Sentiment classifier:

optimum-cli export onnx \
  --model distilbert-base-uncased-finetuned-sst-2-english \
  --task text-classification \
  ./models/sentiment

NER model:

optimum-cli export onnx \
  --model dslim/bert-base-NER \
  --task token-classification \
  ./models/ner

Available task types: - feature-extraction - For embedding models - text-classification - For sequence classification - token-classification - For token classification (NER, POS tagging, etc.)

See the HuggingFace task guide for more options.

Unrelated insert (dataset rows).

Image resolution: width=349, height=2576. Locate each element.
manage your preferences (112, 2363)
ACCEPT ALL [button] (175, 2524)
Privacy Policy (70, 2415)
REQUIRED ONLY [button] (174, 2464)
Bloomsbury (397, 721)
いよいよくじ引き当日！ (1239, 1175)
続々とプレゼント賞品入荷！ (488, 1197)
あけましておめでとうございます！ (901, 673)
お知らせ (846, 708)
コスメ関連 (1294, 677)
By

Option B: Use a Pre-Exported Model

Some models on HuggingFace already have ONNX weights:

git clone https://huggingface.co/optimum/distilbert-base-uncased-finetuned-sst-2-english

Verify Model Structure

Your model directory should contain:

my_model/
├── config.json          # Model configuration
├── model.onnx           # ONNX weights (required)
├── tokenizer.json       # Tokenizer (required)
├── special_tokens_map.json
├── tokenizer_config.json
└── vocab.txt

Step 2: Create Configuration File

Create a YAML configuration file (e.g., config.yml):

encoderfile:
  # Model identifier (used in API responses)
  name: my-model

  # Model version (optional, defaults to "0.1.0")
  version: "1.0.0"

  # Path to model directory
  path: ./models/my-model

  # Model type: embedding, sequence_classification, or token_classification
  model_type: embedding

  # Output path (optional, defaults to ./<name>.encoderfile in current directory)
  output_path: ./build/my-model.encoderfile

  # Cache directory (optional, defaults to system cache)
  cache_dir: ~/.cache/encoderfile

  # Optional: Lua transform for post-processing
  # transform:
  #   path: ./transforms/normalize.lua

Alternative: Specify file paths explicitly:

encoderfile:
  name: my-model
  model_type: embedding
  output_path: ./build/my-model.encoderfile
  path:
    model_config_path: ./models/config.json
    model_weights_path: ./models/model.onnx
    tokenizer_path: ./models/tokenizer.json

Step 3: Build the Encoderfile

Build your encoderfile binary:

./target/release/encoderfile build -f config.yml

Or, if you installed the CLI:

encoderfile build -f config.yml

The build process will:

  1. Load and validate the configuration
  2. Check for required model files
  3. Validate the ONNX model structure
  4. Generate a Rust project with embedded assets
  5. Compile the project into a self-contained binary
  6. Output the binary to the specified path (or ./<name>.encoderfile if not specified)

Build output:

./build/my-model.encoderfile

Step 4: Test Your Encoderfile

Make the binary executable and test it:

chmod +x ./build/my-model.encoderfile

# Test with CLI inference
./build/my-model.encoderfile infer "Test input"

# Or start the server
./build/my-model.encoderfile serve

Configuration Options

For a complete set of configuration options, see the CLI Reference

Model Types

Embedding Models

For models using AutoModel or AutoModelForMaskedLM:

encoderfile:
  name: my-embedder
  path: ./models/embedding-model
  model_type: embedding
  output_path: ./build/my-embedder.encoderfile

Examples: - bert-base-uncased - distilbert-base-uncased - sentence-transformers/all-MiniLM-L6-v2

Sequence Classification Models

For models using AutoModelForSequenceClassification:

encoderfile:
  name: my-classifier
  path: ./models/classifier-model
  model_type: sequence_classification
  output_path: ./build/my-classifier.encoderfile

Examples: - distilbert-base-uncased-finetuned-sst-2-english (sentiment) - roberta-large-mnli (natural language inference) - facebook/bart-large-mnli (entailment)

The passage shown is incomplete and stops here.